(Saved entries)
# # # # # # #

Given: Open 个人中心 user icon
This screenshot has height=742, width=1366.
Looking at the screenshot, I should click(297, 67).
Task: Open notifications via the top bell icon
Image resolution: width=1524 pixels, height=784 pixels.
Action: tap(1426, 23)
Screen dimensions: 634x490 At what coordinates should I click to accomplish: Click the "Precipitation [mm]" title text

# # # # # # #

Repeat the line containing "This screenshot has height=742, width=1366." and all subsequent lines through the final line of the data, exactly and with no others.

This screenshot has height=742, width=1366.
Looking at the screenshot, I should click(297, 67).
Task: Open notifications via the top bell icon
Image resolution: width=1524 pixels, height=784 pixels.
Action: tap(1426, 23)
Screen dimensions: 634x490 At what coordinates should I click to accomplish: Click the "Precipitation [mm]" title text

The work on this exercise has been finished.